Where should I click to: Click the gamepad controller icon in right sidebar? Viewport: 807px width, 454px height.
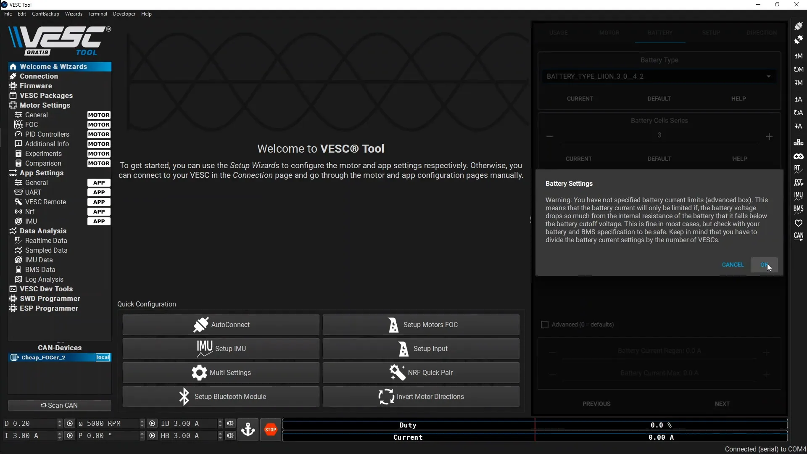[x=799, y=156]
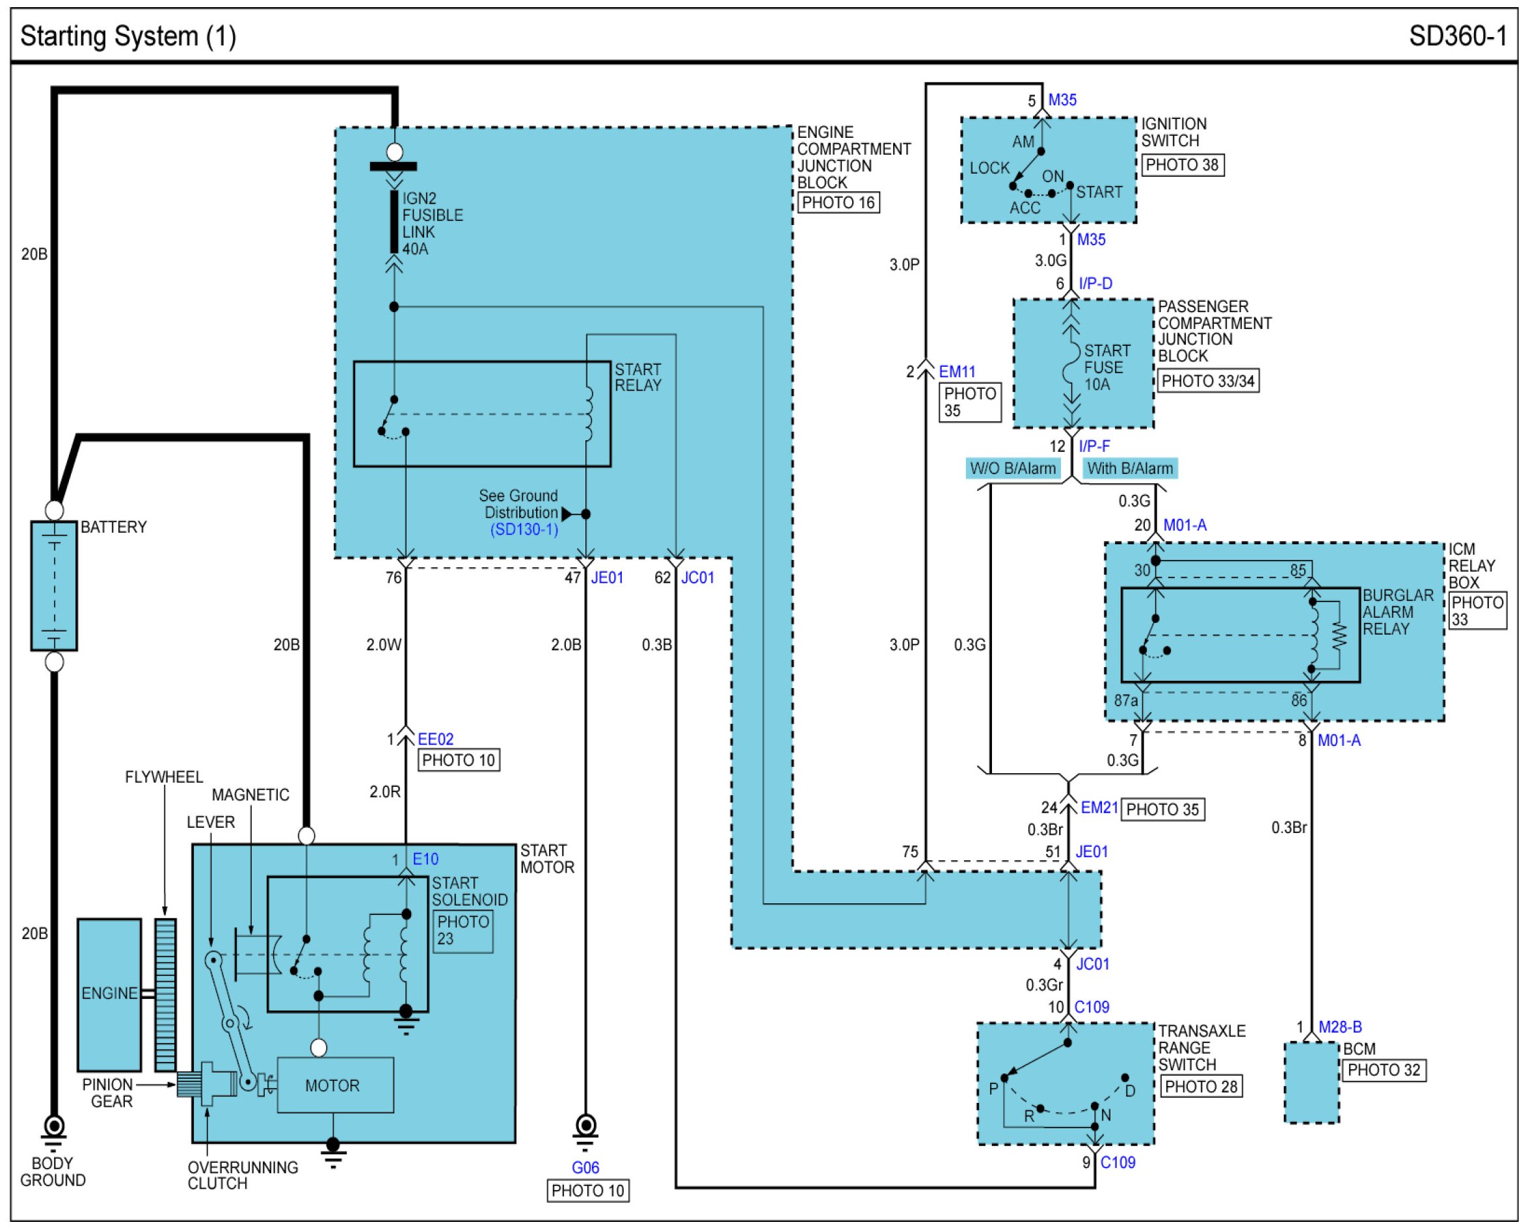
Task: Click the PHOTO 32 BCM reference box
Action: (1383, 1070)
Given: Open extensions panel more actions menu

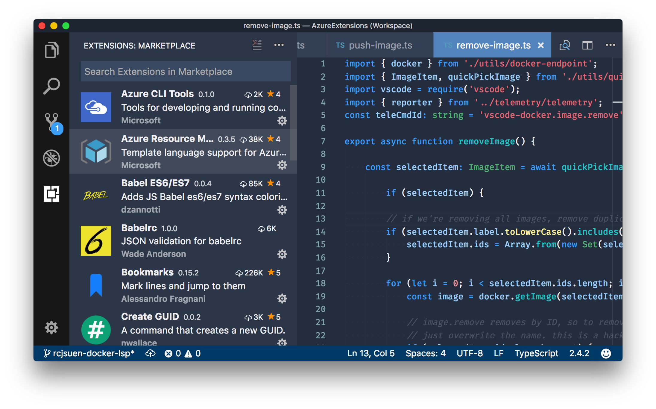Looking at the screenshot, I should click(279, 45).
- - - - - - -
• [What to work on]: The listing above should be repeated word for word, with every image left out.

• [Answer section]:
Where should I click to: Click the gamepad controller icon in right sidebar? Viewport: 807px width, 454px height.
[x=799, y=156]
Task: Click the PHOTO 32 BCM reference box
Action: (1383, 1070)
Given: Open extensions panel more actions menu

Looking at the screenshot, I should click(279, 45).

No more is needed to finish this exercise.